Discovery Fiction
I recently discovered and binged the Ben, Ben and Blue podcast. The hosts all work in STEM education to some degree, and while that topic isn’t explicitly the focus of the show, it comes up a lot.
In one episode, Grant Sanderson (one of the hosts) talks about how it’s tempting to teach new ideas by recapping the actual discovery of the concept as it happened. For example, I don’t know the exact details of the creation of the internet, but you could imagine an explanation that walks through the journey of universities wanting some kind of decentralized communication protocol, and how that effort was funded by government money with the justification that it could be useful for national defense. Then introduce Tim Berners-Lee and HTTP, and then how that evolved to support more complexity.
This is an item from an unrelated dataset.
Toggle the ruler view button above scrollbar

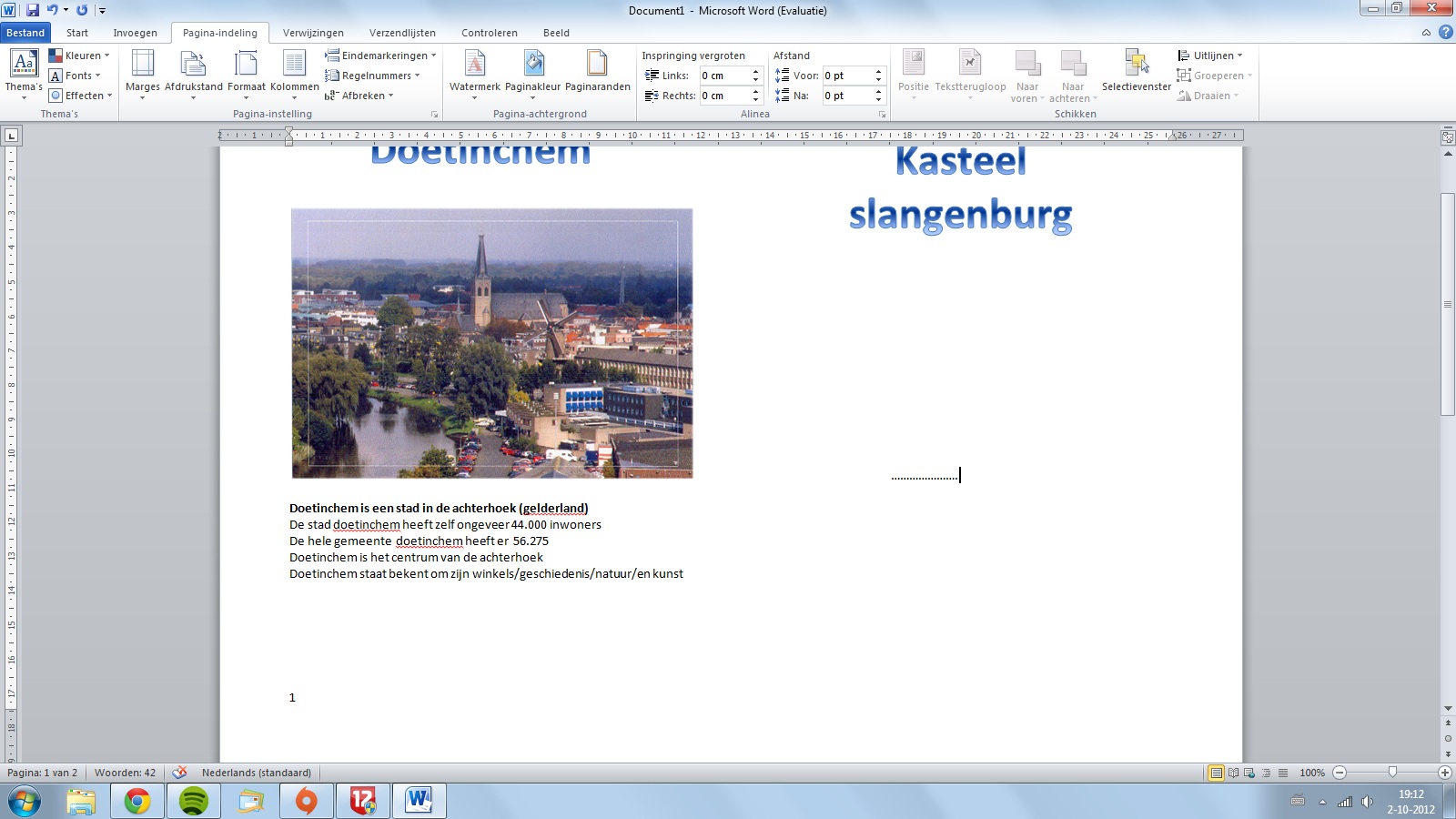[1447, 137]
And throughout, pepper in the relevant innovations in security and compression as they happened chronologically.
Unfortunately, the actual history of how a technology or concept came to be is full of rabbit holes and distractions for learners. In understanding the modern internet, knowing the funding model, the early implementations, the evolution of security protocols, etc. just isn’t necessary. These things are interesting to people who already have some knowledge, sure, but aren’t helpful in conveying the essence of the internet.
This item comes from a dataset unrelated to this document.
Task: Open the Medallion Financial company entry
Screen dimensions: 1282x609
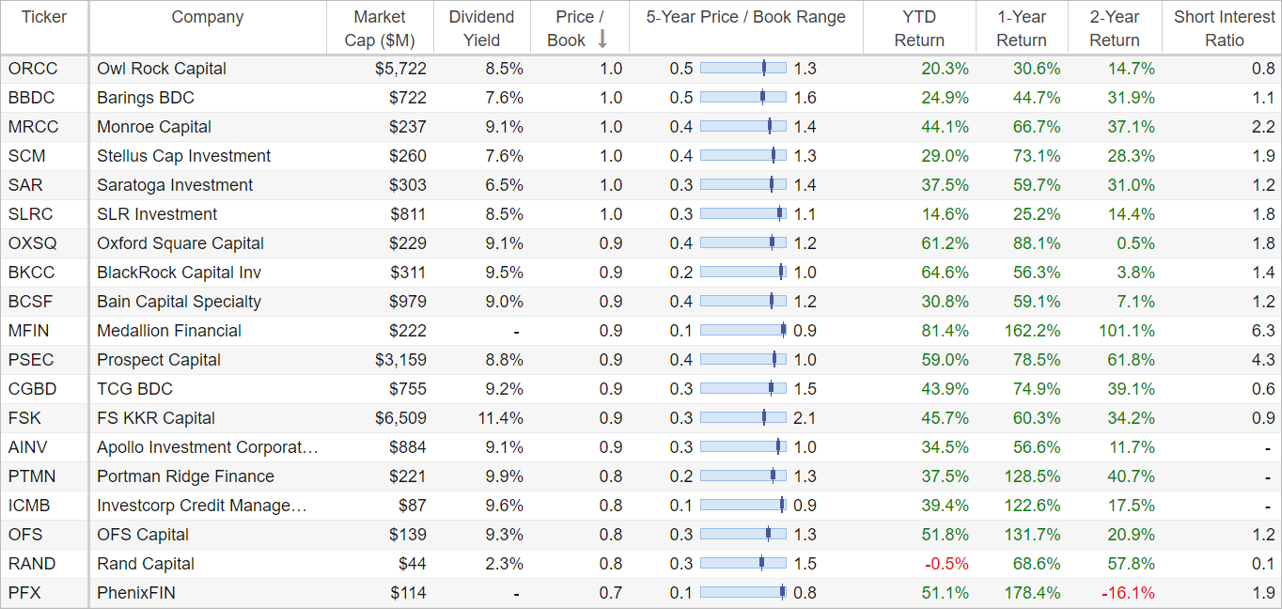Action: click(x=169, y=331)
Grant brings up the term discovery fiction to describe a simpler way of explaining a concept; a story that isn’t actually what occurred in the creation or discovery of an idea, but a more curated set of questions and problems that lead you to the solution more quickly.
In the case of the internet, a much more elegant framing might be something like the following: Say we want to build a computer network. How can we connect together computers of different types in different places in a way that they’ll be able to send and receive text? That can lead naturally to the essence of something like internet protocol and HTTP. And then with that established, how might we use such a system to send visual things, like the layout of web pages? Well, a text language for defining such layouts would be great, and that brings us to HTML.
The point is that, as a teacher, you can curate the questions students tackle in their path to discovery. Those questions don’t need to be the same questions the originators of the idea tackled, and in fact they probably shouldn’t be. Part of your role in technical education is to simplify what you can without losing the important parts of the concept. As someone who already understands, you have the ability to make the distinction between what can be omitted and what’s crucial.
So that’s discovery fiction: a “story” of questioning that leads to incremental understanding, but not following the actual path of inquiry historically. At least that’s how I understand it.
This idea really struck a chord with me, because I recently read Code, which sets the bar for (what I now recognize as) discovery fiction. The author starts by posing a simple question: how might you communicate with a friend who lives across the street using nothing but a flashlight? From that launching point, he walks you through the invention of Morse code – and, importantly, through the reasoning for its design decisions. Then armed with Morse code, he asks how you’d communicate with your friend if you didn’t have a line-of-sight connection but instead could run a wire between your houses. With that, he helps you “invent” a telegraph-like device, and eventually the telegraph itself.
The reason this book about computer hardware is compelling is because at every step, there is a problem at hand that inspires curiosity. And this provides motivation to think through conceptual ideas that might otherwise feel dense.
I do a fair amount of teaching and education myself, and this idea isn’t totally new to me; having empathy with students means trying to walk through their thought process and inspire interest at each step in the process. But having a term for “discovery fiction” seems helpful to me mainly because consistently maintaining focus on that idea is hard – in my experience, the temptation as an expert is always to start with the theory and the historical trivia instead of spending time formulating the right sequence of questions. Spilling your thoughts to paper (or slideshow) is surprisingly easy and feels natural; reframing the importance of a concept you already know well feels awkward and challenging. But I think it’s also what many students need.